The 9/11 attacks gave a crude version of this thesis wide currency, without taking on board the many qualifications entered by Huntington himself. However, Huntington's main argument has one great flaw. He assumes that "civilisations" impose overriding loyalties that bind their component peoples together in a zero-sum game against other "civilisations".

He thus tacitly accepts the view that values officially held by the UN to be universal, like democracy and human rights, are intrinsic only to "western civilisation", and cannot become a real force in, for example, Chinese or Arab civilisations.

If this were so, the world is in deep trouble, because there would be no principle which can unite citizens in Beijing and Boston, no common cause between the peoples of Cairo and Chicago.

This assumption, curiously enough, lays aside a basic tenet of the very "western" civilisation Huntington writes from and for: that democratic freedoms and human rights are, as the American founding fathers put it, "self-evident" and applicable to "all men".

The Bush administration's gung-ho "war on terror" has ridden roughshod over these principles.

But it is not the only impediment to Zapatero's alliance of civilisations, his "institutional dialogue with Islam and the Arab world". The other obstacle is the tyrannical nature of most Arab and Islamic states.

This makes them unlikely partners for the propagation of the culture of democracy, equality and human rights, which he rightly proposes as an antidote to terrorism.

A further and very tricky twist is the uncomfortable fact that democratic advances in the Islamic world often lead directly to the emergence of Islamist governments, which impose religious law on civil society.
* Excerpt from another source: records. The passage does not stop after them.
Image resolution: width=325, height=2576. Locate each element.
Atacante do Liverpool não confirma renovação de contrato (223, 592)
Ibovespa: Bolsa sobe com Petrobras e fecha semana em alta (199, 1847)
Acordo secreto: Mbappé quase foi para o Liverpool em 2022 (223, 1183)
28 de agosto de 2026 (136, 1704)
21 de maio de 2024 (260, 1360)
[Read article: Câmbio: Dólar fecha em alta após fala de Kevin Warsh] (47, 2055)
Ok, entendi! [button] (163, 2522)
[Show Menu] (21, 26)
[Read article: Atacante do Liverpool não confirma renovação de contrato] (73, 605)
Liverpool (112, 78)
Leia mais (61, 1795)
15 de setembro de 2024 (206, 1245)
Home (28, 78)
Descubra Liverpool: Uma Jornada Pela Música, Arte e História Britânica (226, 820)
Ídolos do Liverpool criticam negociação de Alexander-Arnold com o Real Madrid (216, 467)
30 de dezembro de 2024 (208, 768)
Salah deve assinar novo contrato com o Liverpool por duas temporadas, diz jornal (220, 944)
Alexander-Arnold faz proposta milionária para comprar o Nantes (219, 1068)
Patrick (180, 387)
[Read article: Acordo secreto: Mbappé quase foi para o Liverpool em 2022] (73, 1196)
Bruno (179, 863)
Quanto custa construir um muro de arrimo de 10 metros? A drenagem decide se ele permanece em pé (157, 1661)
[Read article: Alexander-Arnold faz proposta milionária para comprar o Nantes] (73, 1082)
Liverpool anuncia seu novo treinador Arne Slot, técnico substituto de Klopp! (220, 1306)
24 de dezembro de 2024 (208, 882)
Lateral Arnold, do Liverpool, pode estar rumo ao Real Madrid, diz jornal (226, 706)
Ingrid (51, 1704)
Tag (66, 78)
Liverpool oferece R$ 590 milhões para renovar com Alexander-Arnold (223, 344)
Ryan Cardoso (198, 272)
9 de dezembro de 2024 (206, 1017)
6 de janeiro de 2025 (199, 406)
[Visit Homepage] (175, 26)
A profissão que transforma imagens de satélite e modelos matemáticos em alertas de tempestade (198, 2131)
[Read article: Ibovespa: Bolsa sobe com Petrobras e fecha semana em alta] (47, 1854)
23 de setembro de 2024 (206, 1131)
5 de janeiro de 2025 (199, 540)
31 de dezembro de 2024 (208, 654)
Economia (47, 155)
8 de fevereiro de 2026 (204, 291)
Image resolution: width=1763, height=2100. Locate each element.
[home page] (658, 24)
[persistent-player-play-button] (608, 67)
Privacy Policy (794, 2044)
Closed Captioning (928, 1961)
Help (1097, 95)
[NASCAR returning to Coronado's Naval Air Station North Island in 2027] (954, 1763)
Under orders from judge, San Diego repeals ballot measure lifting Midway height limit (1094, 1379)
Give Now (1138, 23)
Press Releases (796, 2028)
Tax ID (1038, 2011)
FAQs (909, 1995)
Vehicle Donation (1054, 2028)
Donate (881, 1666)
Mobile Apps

Their value systems are as hostile to democratic principles as were the Christian churches, prior to the Enlightenment and the great revolutions which separated church and state in Europe and America.

Zapatero's initiative is welcome, in that it both promotes democratic values and rejects a confrontational approach to Islamic civilisation. The hard question it raises, however, is whether these two worthy aims are compatible.